Tokyo Vice: An American Reporter on the Police Beat in Japan by Jake Adelstein is not something I would have picked up on my own. It's a memoir (eh) about a crime reporter (alright) in Japan (I'm listening). Now my brother may have gotten me to pick up the book in the first place but the opening grabbed me. Jake is being told by a yakuza enforcer "Either erase the story, or we'll erase you. And maybe your family. But we'll do them first, so you learn your lesson before you die." We're on page one and Mr. Adelstein is already in a world of trouble. Adelstein then jumps back and tells how he first became a reporter at the Yomiuri Shinbun. The first two thirds of the book introduces you to the world of crime reporting in Japan and feels like individual episodes as he discusses the different crimes he covered. And I know this is positioned as a memoir and I can't say I have any real reason to disbelieve any encounter, but there were definitely points that it felt like Adelstein wasn't going to let the truth get in the way of a good story. Or perhaps it's just his talent as a writer because there were scenes I could picture as a movie. I could see the lighting, the angles, the music, without having anything spelled out.

Weaved within these early reporting exploits are explanations of Japanese culture. If you can't tell by his name, Jake Adelstein is not a native of Japan. He's Jewish-American and constantly teased, sometimes in jest, sometimes not, about being a gaijin, a non-Japanese. Sometimes this works to his advantage as he gathers information. He talks about Japan with a real respect for his adopted home without ever glossing over the uglier parts. And by working the vice and organized crime beats, eventually investigating human trafficking, he's certainly seen his share of the darker side of Japan.

For the first two thirds I couldn't put the book down. It's hard to say exactly what it is, but it had a quality that drew me in and had me thinking about it even when I wasn't reading. By the time he starts investigating human trafficking and as we get to the investigation that lead to a price on his head, the storytelling felt like it was taking a back seat to facts. I was no longer framing scenes for a movie, I no longer thought things seemed too good to be real. Things were slowly building from the start of the book to that yakuza meeting and then all of a sudden we were past that point and I had whiplash trying to figure out how we went by it so fast. The yakuza crime boss Goto didn't want Jake to write the story that ended up becoming Tokyo Vice. It was such a key moment and we sped right by the build up to him finding the story, Goto threatening him, and then his investigation where he finds out what the real story is that Goto was trying to keep quiet. The end of the book is still interesting but it didn't grab me like the beginning did. Which makes no sense because you'd think having the yakuza after him to keep him silent while he tries to hurry and write this story as a kind of insurance policy would be the more interesting part.

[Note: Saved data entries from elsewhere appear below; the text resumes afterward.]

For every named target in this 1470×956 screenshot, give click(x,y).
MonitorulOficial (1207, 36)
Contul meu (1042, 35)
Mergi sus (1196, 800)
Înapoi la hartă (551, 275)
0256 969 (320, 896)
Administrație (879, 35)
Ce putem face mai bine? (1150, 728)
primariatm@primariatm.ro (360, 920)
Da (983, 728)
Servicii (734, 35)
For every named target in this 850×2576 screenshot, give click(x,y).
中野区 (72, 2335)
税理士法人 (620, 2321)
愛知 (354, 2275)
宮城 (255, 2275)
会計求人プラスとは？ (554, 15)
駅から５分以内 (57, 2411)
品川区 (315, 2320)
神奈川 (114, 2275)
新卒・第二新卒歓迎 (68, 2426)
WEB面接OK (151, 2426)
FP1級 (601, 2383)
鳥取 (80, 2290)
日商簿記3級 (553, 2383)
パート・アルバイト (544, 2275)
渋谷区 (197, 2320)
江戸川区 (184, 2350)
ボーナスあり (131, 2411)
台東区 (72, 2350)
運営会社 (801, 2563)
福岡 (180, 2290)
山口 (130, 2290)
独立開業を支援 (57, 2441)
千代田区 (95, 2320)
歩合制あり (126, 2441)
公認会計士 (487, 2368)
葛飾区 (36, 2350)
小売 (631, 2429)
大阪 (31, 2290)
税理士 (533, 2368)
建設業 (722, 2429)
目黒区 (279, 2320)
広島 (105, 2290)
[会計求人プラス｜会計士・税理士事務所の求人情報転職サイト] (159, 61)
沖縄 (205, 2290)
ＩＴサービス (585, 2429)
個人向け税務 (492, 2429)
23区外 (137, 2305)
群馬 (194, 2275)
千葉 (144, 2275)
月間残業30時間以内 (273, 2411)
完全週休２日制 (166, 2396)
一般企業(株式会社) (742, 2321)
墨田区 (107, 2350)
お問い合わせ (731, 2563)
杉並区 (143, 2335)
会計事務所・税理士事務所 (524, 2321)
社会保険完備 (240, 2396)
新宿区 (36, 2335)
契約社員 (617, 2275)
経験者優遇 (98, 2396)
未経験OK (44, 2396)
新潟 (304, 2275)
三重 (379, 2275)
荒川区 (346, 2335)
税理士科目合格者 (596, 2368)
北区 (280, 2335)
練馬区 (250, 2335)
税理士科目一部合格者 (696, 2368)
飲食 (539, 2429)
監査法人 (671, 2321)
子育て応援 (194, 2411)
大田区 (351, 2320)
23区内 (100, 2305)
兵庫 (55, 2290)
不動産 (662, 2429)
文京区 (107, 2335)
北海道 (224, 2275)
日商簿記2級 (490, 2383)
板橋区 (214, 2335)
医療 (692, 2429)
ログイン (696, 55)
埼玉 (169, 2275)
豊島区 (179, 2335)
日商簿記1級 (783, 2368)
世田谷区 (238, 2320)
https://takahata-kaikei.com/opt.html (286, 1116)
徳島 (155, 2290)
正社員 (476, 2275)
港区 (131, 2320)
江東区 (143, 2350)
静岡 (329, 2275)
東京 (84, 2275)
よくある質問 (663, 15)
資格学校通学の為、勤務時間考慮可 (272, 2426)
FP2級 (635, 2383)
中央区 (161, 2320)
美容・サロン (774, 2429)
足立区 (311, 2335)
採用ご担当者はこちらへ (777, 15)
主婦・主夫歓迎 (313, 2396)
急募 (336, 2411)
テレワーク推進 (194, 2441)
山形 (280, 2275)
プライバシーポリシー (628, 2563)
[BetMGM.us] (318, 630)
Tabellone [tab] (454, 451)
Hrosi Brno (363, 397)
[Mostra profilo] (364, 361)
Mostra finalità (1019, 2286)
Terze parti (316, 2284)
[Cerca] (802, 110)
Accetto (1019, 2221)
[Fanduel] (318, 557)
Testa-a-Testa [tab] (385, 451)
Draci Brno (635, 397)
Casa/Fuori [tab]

I could see this eventually being made into a movie. Or a mini-series. It's has an interesting story with characters you care about, that lost momentum right when it should have been gaining it. Overall I liked the book and I'm very glad I read it. Especially because it's something I would have passed over on my own. It's too bad Adelstein isn't a a fiction writer. I'd read some of his fiction if he ever decides to write it.

Update! My brother sent me a video of an interview Jake Adelstein did on The Daily Show. I feel he gives a bit of the ending away, but then again, it's not supposed to be a twist ending so I suppose it doesn't matter.
http://vodpod.com/watch/2523327-tokyo-vice-author

Title quote from page 47

Adelstein, Jake. Tokyo Vice: An American Reporter on the Police Beat. Vintage Books, 2009.